▶ Excerpt provided
What is already known?

  • Previous systematic reviews on the impact of social protection and particularly cash transfer (CT) programmes on nutrition outcomes find mixed results.

  • In their 2020 systematic review and meta-analysis, Manley et al reviewed 74 estimates of the impact of CTs, finding that the average effect of CT programmes on child height-for-age z-scores (HAZ) was positive and statistically significant.

What are the new findings?

  • This updated systematic review and meta-analysis adds 55 estimates to the previous set of 74 for a new total of 129 studies, finding significant effects of CTs on nutritional outcomes, including impacts on HAZ, stunting, wasting and diet and a decline in incidence of diarrhoea.

What do the new findings imply?

  • Findings reveal CT programme characteristics that influence programme effectiveness. In particular, a new finding is that that the content of behaviour change communication (BCC) matters for programme effectiveness; BCC providing instruction on Water, Sanitation and Hygiene is particularly helpful.


The good news from the nutrition community is that stunting and deficits in height-for-age z-scores (HAZ) are less common than ever before. The prevalence of stunting among children under 5 years declined by almost a third from 2000 to 2017, with Asia seeing prevalence drop by over 40% from 38% to 23%, and Latin America limiting stunting to under 10% of the population, a decline of 46%. Overall stunting has declined at about 1% per year.1 However, the problem persists: even before COVID-19, the Sustainable Development Goals relating to nutrition were seen as unlikely to be reached.2

Cash transfers (CTs) are an increasingly common means of social protection, with participants numbering as high as a billion in 186 countries, including a recent surge in programme development and implementation in 2020.3 The 2013 Lancet series on maternal and child nutrition inspired an increase in programmes targeting these outcomes4 and a resurgence in programme evaluations is underway today (see figure 1), with eight published in the first 3 months of 2021, more than were published in any given year until 2016. The subsequent years saw a further profusion of trials and studies, reaching a peak (so far!) in 2019.

Figure 1

Year of publication for sources contained in this review.

The evidence base for CTs continues to grow, with systematic reviews of the impacts of CT programmes on child nutrition finding effects that are positive but small.5–9 In the current paper, we update the findings of the last such review for this very productive period, nearly doubling the set of papers included. We find that this added evidence gives us comparable results in most cases, with the most significant update being an increasing impact associated with wasting.

▶ Source material
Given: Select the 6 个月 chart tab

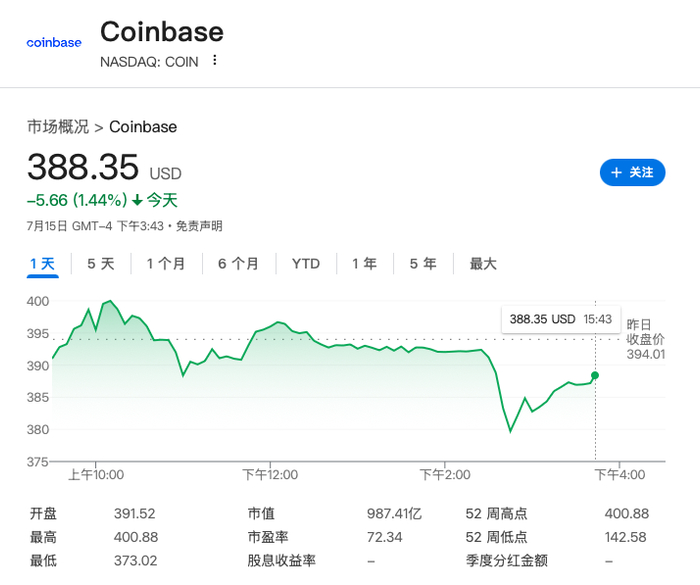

▶ Tasks and exercises
A. From the excerpt on cash transfers and child nutrition, list the nutritional outcomes on which the updated review found significant effects of CTs.
B. Reproduce the excerpt on cash transfers and child nutrition word for word, from "What is already" up to and including "incidence of diarrhoea.".

▶ Problem solutions
A.
- HAZ (height-for-age z-scores)
- stunting
- wasting
- diet
- incidence of diarrhoea (a decline)

B.
What is already known?

  • Previous systematic reviews on the impact of social protection and particularly cash transfer (CT) programmes on nutrition outcomes find mixed results.

  • In their 2020 systematic review and meta-analysis, Manley et al reviewed 74 estimates of the impact of CTs, finding that the average effect of CT programmes on child height-for-age z-scores (HAZ) was positive and statistically significant.

What are the new findings?

  • This updated systematic review and meta-analysis adds 55 estimates to the previous set of 74 for a new total of 129 studies, finding significant effects of CTs on nutritional outcomes, including impacts on HAZ, stunting, wasting and diet and a decline in incidence of diarrhoea.